Enquanto comia, os homens, acabados os seus meios litros de vinho, voltaram ao trabalho, operando máquinas pesadas. Passando do Norte para o Sul de Portugal, não há uma linha dura, mas uma série de conversões coletivas.

Na travessia do Tejo, do Ribatejo para o Alentejo, a terra aplanou-se e estendeu-se até um horizonte longínquo. A terra vermelha substitui a rocha avermelhada e o ar adquire um caráter maduro e ácido. Surgem as praças de touros. As pequenas propriedades pedregosas estendem-se até às quintas. A terra é perfeita para o trigo e para as uvas de vinho.

Ao cair da tarde, deixei a N2 e percorri alguns quilómetros para leste, nos arredores da cidade de Évora, até ao Convento do Espinheiro, agora um hotel. Nessa noite, no restaurante do hotel, o sommelier percorreu a carta de vinhos como se fosse um catálogo de antigas amantes. «Este nunca mais me vou esquecer», disse, com as pontas dos dedos a tamborilar no tampo da mesa. «Estava num casamento e este belíssimo branco do Douro apareceu-me nos lábios. Sabia que tinha de o ter...» Foi um romance sem sofrimento. Haveria sempre outra garrafa.


Queria que alguém olhasse para mim como aquele sommelier olhava para o Mirabilis. Em vez disso, comi sozinho, empurrando o grão-de-bico com algas à volta de um rolo de peixe-espada, antes de me retirar para o quarto como um monge, sentado em silêncio, a beber vinho e a ler. Estava na suite onde o poeta do século xvi, Garcia de Resende, tinha ficado quando visitou o convento. Tinha à minha frente o seu poema «Não Receeis Fazer Bem» e li: «Tende o coração mui quedo/e vossas mercês verão cedo/quão grandes bens do bem vem.»


No dia seguinte, ao dirigir-me para sul, passei por uma pastagem com gado com os chifres em arco. Quando parei para tirar uma fotografia, um bando de garças 


brancas ergueu-se do campo como um punhado de pétalas de margaridas lançadas ao ar.

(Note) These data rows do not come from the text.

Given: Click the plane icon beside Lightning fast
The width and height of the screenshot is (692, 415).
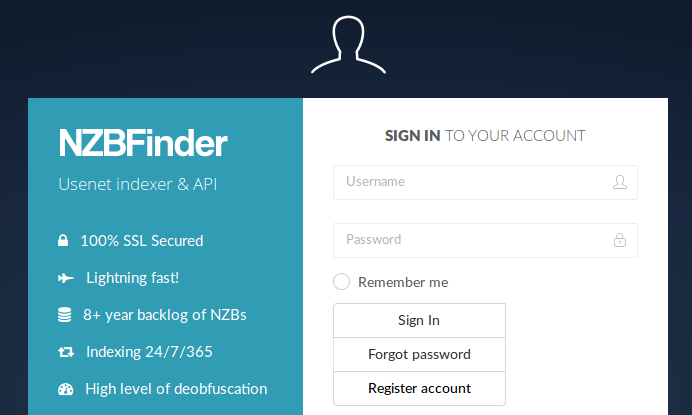Looking at the screenshot, I should 66,278.
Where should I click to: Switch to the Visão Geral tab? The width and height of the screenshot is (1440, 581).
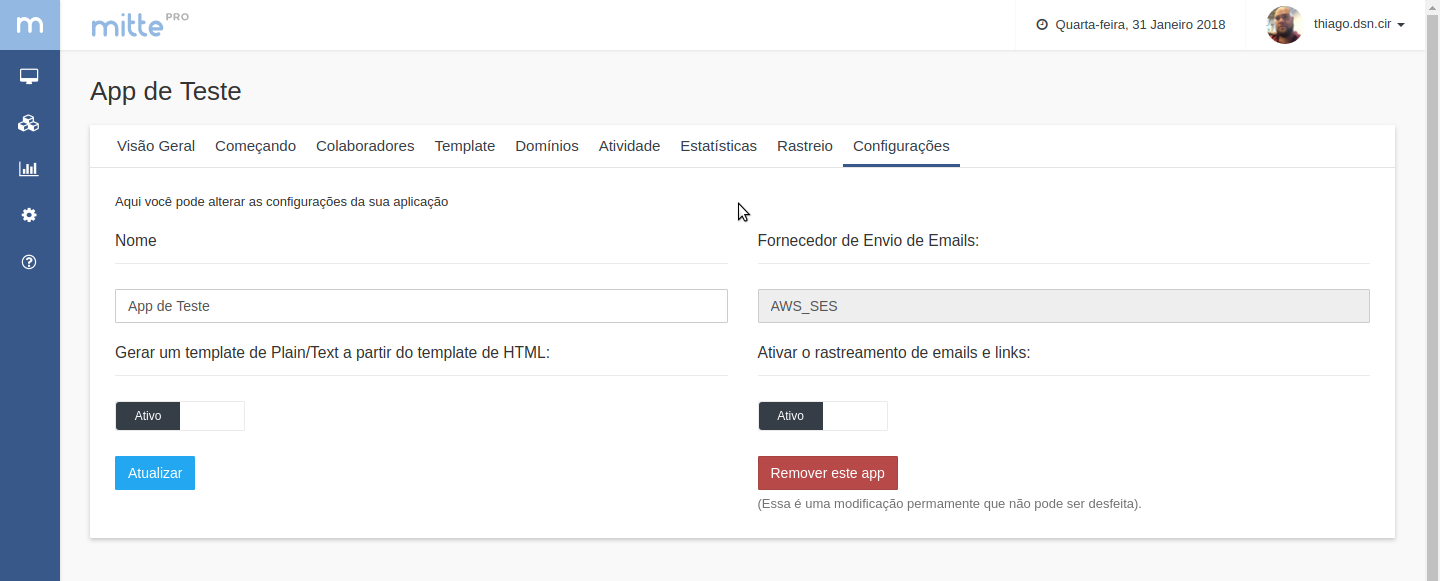pyautogui.click(x=156, y=146)
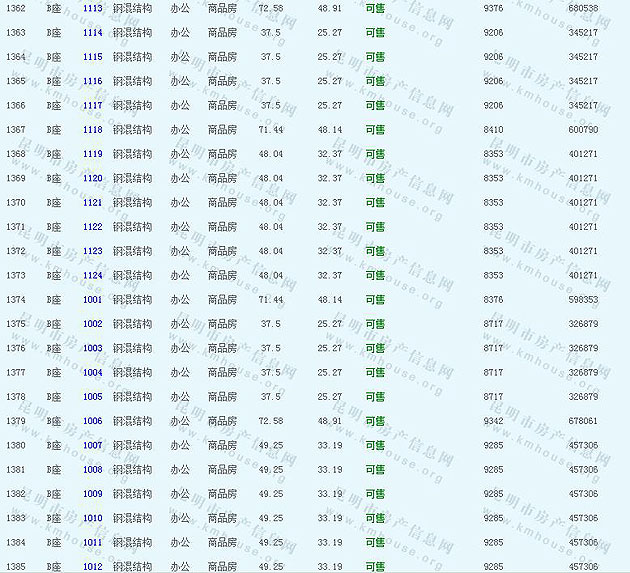Open room 1003 link

(92, 348)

Havia outras imagens singulares: um pastor sentado num tijolo a cuidar de três cordeiros. Um homem à espera numa paragem de autocarro tão desolada que parecia improvável que alguma vez apanhasse transporte. Parei para lhe oferecer boleia, mas ele acenou-me. «Aparece sempre qualquer coisa», disse. 

Durante todo o tempo em que me desloquei para sul, o tempo melhorou. Finalmente, entro na região do Algarve, onde a luz do Sol parece entrar no peito a cada respiração. 

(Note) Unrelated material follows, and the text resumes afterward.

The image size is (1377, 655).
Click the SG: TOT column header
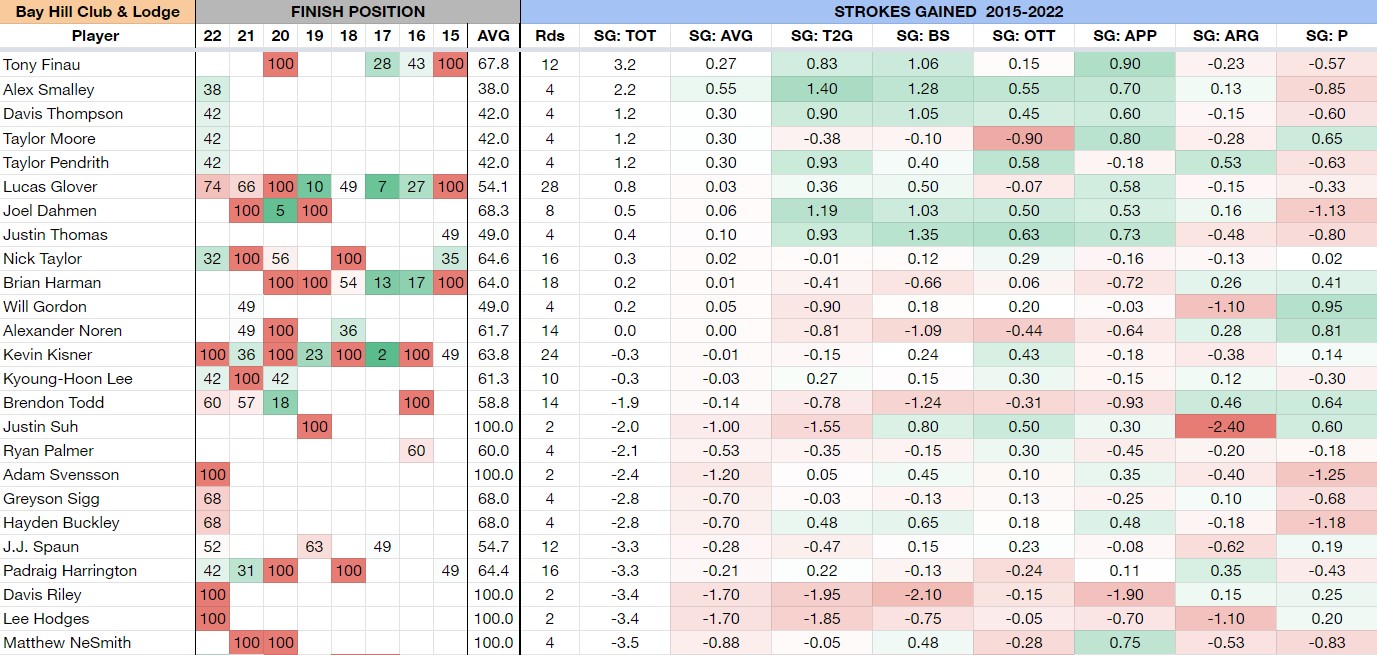[625, 36]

Cheguei a Faro — o último marco da N2, ao quilómetro 738 – mas não queria parar. Virei para oeste e conduzi ao longo da costa até Porches, onde parei no resort Vila Vita Parc. Depois das minhas viagens queria parecer distante, mas a sumptuosidade da propriedade era avassaladora. Era como um país em miniatura, com pessoas a passearem em carrinhos de golfe, fontes nos lagos, jardins de pedra e moradias brancas abobadadas com vista para a praia privada. O fim tinha chegado na altura certa. Estava pronto para parar de conduzir. Já tinha quase esgotado o meu CD de O Cravo Bem Temperado de Bach e não tinha a certeza de quanto tempo mais poderia continuar a beber seis expressos por dia. Passei os últimos dias da viagem no Algarve, a comer amêijoas e carne de vaca e a beber vinho do Porto com água tónica. Com as portas do pátio abertas, ouvia as ondas do mar e o restolhar das palmeiras. O mar tinha a cor de absinto açucarado e as falésias eram amarelas e quebradiças. 



Senti que tinha atravessado a linha de sombra da emoção. Tinha um desejo de vida, um desejo de que tudo fosse simples e divertido. As montanhas, o mar, todas as belas melodias deste país – não preciso de as abandonar. Não encontramos um lar, mas ele é-nos dado. Como uma prenda, as mensagens e os votos de felicidade que recebi durante a viagem fizeram-me saber que tenho amigos aqui, que sou amado e bem-vindo. Queria que a viagem fosse um ato de recordação, como andar para trás, mas agora já estava a fazer planos, a olhar para a frente e não para trás.